First of all, let me state that “I don’t need an answer fast”. Just wonderin’, is all.
I’m thinking of a “serial killer” scenario. The guy enjoys killing people for fun and profit – gotta have a hobby, right? He is also an amateur herpetologist with a giant snake as a pet. Let’s say that he has somehow acquired that elusive “30-foot-plus” snake that cryptozoologists have dreamed about all these years. A thirty-seven foot behemoth anaconda, easily capable of swallowing the heftiest man alive.
My question is – Is this a good way of disposing of the evidence? I’ve heard that snakes have very powerful digestive juices. Would there be much left over in the enormous eunectes’ excrement?
My understanding is that snakes like this have a really slow digestive system. So if you feed a corpse to a snake, the remains are going to be inside the snake for a couple of weeks. Pretty awkward if the police show up to your house during that time as part of the murder investigation and notice the bulge in your snake’s mid-section. All they need is a warrant and a veterinarian to recover the evidence.
Also, some snakes won’t eat a animal they didn’t kill themselves. So you can’t feed them a corpse.
On the plus side, while smaller snakes don’t digest bones, large pythons digest everything in a body.
Hi, I took care of a Rainbow Boa for three years and my experiences would seem to say no to that idea. The snake was a picky eater and the owner was able to get the snake to eat frozen rats that were “warmed” in warm water after thawing in the refrigerator. The owner would hold the warmed rat by the tail and jiggle the rat in front of the supposedly hungry snake - three weeks since last feeding. The snake would either strike and consume the rat or not.
I resorted to feeding the snake live, medium, rats as I couldn’t get the snake to take the dead rat.
I can’t imagine a snake consuming a dead hunk of human.
Apparently, anything else marks you as an amateur.
Also, if you need to bury a body, don’t bury it flat. Everybody will know that’s a body. Dig a hole vertically, like you were going to put a post in there. For good measure, drop a dead dog on top of it, to fool the cadaver dogs.
The things you learn, being a mystery and heist fan.
As stated, they take forever to digest someone. You’d need a farm of pythons if you’re a discerning serial killer. A bunch of pigs are cheaper and raise fewer questions when buying.

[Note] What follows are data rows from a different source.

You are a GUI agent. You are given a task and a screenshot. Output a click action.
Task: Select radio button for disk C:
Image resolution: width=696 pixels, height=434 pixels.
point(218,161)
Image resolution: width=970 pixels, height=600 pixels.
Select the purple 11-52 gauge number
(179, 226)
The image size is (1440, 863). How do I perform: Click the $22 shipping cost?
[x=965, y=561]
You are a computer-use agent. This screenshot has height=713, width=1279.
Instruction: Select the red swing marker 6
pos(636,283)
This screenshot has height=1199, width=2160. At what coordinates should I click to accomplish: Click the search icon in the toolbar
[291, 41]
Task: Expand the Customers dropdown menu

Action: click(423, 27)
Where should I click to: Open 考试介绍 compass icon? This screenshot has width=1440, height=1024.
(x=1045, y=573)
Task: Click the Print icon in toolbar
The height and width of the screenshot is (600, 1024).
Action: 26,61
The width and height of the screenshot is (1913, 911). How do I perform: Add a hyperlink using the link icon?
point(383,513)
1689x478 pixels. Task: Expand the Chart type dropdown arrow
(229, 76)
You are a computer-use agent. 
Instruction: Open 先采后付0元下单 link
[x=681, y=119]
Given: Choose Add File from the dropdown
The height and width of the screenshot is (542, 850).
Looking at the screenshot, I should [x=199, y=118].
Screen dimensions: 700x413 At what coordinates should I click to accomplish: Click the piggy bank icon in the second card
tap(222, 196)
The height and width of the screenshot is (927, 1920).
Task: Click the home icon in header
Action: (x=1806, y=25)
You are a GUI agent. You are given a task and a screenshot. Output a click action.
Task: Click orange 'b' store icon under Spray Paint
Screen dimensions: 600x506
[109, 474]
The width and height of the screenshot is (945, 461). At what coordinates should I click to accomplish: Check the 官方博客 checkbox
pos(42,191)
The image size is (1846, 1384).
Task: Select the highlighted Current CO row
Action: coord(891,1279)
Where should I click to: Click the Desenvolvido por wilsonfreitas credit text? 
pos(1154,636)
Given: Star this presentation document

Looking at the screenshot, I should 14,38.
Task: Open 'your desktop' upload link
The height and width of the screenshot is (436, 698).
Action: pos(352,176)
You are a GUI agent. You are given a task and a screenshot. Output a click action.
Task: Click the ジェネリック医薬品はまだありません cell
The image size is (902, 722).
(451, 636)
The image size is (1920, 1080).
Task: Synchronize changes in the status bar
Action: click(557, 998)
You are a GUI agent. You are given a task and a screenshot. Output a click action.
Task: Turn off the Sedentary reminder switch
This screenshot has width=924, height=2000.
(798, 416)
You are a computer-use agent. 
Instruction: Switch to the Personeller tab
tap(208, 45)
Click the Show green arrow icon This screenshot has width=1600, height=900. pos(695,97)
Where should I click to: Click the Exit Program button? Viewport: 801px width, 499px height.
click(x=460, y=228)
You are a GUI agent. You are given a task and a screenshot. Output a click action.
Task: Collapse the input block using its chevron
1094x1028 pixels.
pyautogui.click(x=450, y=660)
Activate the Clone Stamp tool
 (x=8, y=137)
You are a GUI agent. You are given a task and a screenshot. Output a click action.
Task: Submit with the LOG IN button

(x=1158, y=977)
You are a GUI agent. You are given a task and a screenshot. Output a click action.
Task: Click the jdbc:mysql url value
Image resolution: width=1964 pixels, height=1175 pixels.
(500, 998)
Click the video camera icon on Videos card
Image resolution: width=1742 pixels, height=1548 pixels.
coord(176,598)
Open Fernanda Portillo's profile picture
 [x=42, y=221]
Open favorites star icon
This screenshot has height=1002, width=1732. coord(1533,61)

Depends on the snake. Some don’t hesitate around dead pinkies, and some don’t eat live prey (or end up becoming food themselves!). Going along with their slow digestive system, snakes don’t eat as often as mammals, and go go days between meals.
They stuff their prey underwater and let it decay for a few days, to make it easier to eat. That means it’s still around & discoverable evidence for the cops all that time.
All ectotherms ( including sharks ) have the same problem of slow digestion times. It makes for a fairly efficient critter in that one big meal lasts a good long time. But from a criminal standpoint not so great as evidence lingers.
The suggestion of hyenas on the other hand, specifically the Spotted Hyena, has some real merit. Fastish mammalian metabolism, super-strong jaws to grind up any and all bones and a super-efficient digestive system to reduce everything to powder, long lives, easily maintained in captivity. Probably even better than pigs. Also have been known to be reasonably sociable with human handlers ;).
Yah, makes sense regarding gators and crocs. I was going to suggest a school of piranha, but again one would be left with evidence (bones, teeth) laying around.
Of course, you could have the piranha do part of the job, then feed the bones to the gators.
I don’t fully understand the speed of digestion complaints. I think the average serial killer can pace herself well enough to let the snake finish each body.
And you could pass the bulge of as whatever its legitimate food is. I think it would be hard to get a warrant to examine the stomach contents of a live animal.
Yeah, and if there actually was a snake that big (37 foot anaconda), a regular-size human wouldn’t be that big of a meal, I’m thinking. I was aware of the slow-digesting metabolism of such an ectotherm – I’m thinking if the killer only struck three or four times a year, it wouldn’t be so much of a big deal for the snake.
By amazing coincidence, I was just reading this really good book about deadly animals, and it seems that snakes that swallow large prey don’t seem to be very good at estimating what is a reasonable size they can engulf and wind up leaving rather than dining - or else they give up on something they killed for unknown reasons.
Maybe one’s snake if really hungry might prefer live wriggling prey like its owner.